Set down every record below exactly as written, but leave out the pictures.

[Material shown]

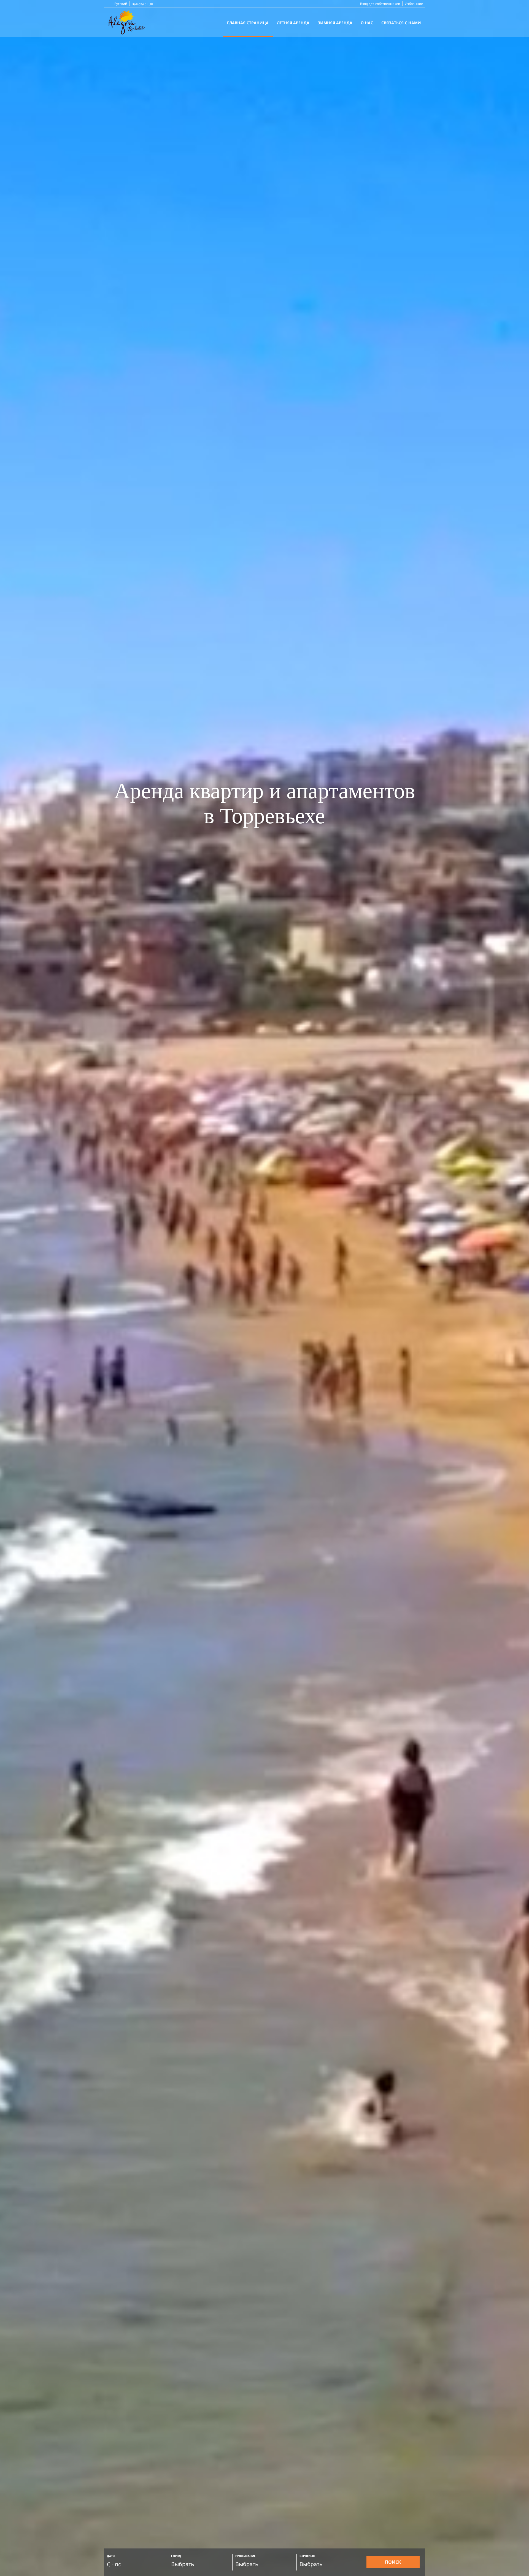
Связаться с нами (401, 22)
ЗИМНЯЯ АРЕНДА (335, 22)
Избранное (414, 3)
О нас (367, 22)
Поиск (393, 2562)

[/Material shown]

## Solution below
Связаться с нами (401, 22)
ЗИМНЯЯ АРЕНДА (335, 22)
Избранное (414, 3)
О нас (367, 22)
Поиск (393, 2562)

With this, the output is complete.